Start of PROVIDED RECORDS

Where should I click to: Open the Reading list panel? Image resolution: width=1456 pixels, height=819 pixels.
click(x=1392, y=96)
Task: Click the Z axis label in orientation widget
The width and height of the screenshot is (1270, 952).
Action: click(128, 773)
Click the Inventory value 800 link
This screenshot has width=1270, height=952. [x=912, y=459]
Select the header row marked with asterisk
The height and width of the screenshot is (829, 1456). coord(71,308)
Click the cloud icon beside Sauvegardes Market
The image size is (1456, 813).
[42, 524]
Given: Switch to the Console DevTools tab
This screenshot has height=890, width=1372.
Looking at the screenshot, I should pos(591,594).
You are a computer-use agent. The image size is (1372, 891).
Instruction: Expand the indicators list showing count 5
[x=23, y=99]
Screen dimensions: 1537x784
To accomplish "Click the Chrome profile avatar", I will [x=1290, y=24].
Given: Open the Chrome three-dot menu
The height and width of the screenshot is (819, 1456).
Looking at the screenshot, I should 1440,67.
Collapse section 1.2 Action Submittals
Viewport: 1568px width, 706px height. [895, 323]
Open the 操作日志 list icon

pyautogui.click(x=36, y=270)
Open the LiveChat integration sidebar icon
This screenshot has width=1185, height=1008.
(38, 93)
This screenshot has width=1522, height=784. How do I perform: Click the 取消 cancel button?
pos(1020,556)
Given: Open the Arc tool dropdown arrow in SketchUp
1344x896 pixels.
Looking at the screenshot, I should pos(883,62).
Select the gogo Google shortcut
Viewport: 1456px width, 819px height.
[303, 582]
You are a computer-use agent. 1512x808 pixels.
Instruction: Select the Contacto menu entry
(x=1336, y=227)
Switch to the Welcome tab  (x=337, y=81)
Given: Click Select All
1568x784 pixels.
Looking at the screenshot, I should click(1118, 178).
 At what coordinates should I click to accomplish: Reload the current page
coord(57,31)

End of PROVIDED RECORDS

Retype all of the entries shown above, exactly.

Where should I click to: Open the Reading list panel? Image resolution: width=1456 pixels, height=819 pixels.
click(x=1392, y=96)
Task: Click the Z axis label in orientation widget
The width and height of the screenshot is (1270, 952).
Action: click(128, 773)
Click the Inventory value 800 link
This screenshot has width=1270, height=952. [x=912, y=459]
Select the header row marked with asterisk
The height and width of the screenshot is (829, 1456). coord(71,308)
Click the cloud icon beside Sauvegardes Market
The image size is (1456, 813).
[42, 524]
Given: Switch to the Console DevTools tab
This screenshot has height=890, width=1372.
Looking at the screenshot, I should pos(591,594).
You are a computer-use agent. The image size is (1372, 891).
Instruction: Expand the indicators list showing count 5
[x=23, y=99]
Screen dimensions: 1537x784
To accomplish "Click the Chrome profile avatar", I will [x=1290, y=24].
Given: Open the Chrome three-dot menu
The height and width of the screenshot is (819, 1456).
Looking at the screenshot, I should 1440,67.
Collapse section 1.2 Action Submittals
Viewport: 1568px width, 706px height. [895, 323]
Open the 操作日志 list icon

pyautogui.click(x=36, y=270)
Open the LiveChat integration sidebar icon
This screenshot has width=1185, height=1008.
(38, 93)
This screenshot has width=1522, height=784. How do I perform: Click the 取消 cancel button?
pos(1020,556)
Given: Open the Arc tool dropdown arrow in SketchUp
1344x896 pixels.
Looking at the screenshot, I should pos(883,62).
Select the gogo Google shortcut
Viewport: 1456px width, 819px height.
[303, 582]
You are a computer-use agent. 1512x808 pixels.
Instruction: Select the Contacto menu entry
(x=1336, y=227)
Switch to the Welcome tab  (x=337, y=81)
Given: Click Select All
1568x784 pixels.
Looking at the screenshot, I should click(1118, 178).
 At what coordinates should I click to accomplish: Reload the current page
coord(57,31)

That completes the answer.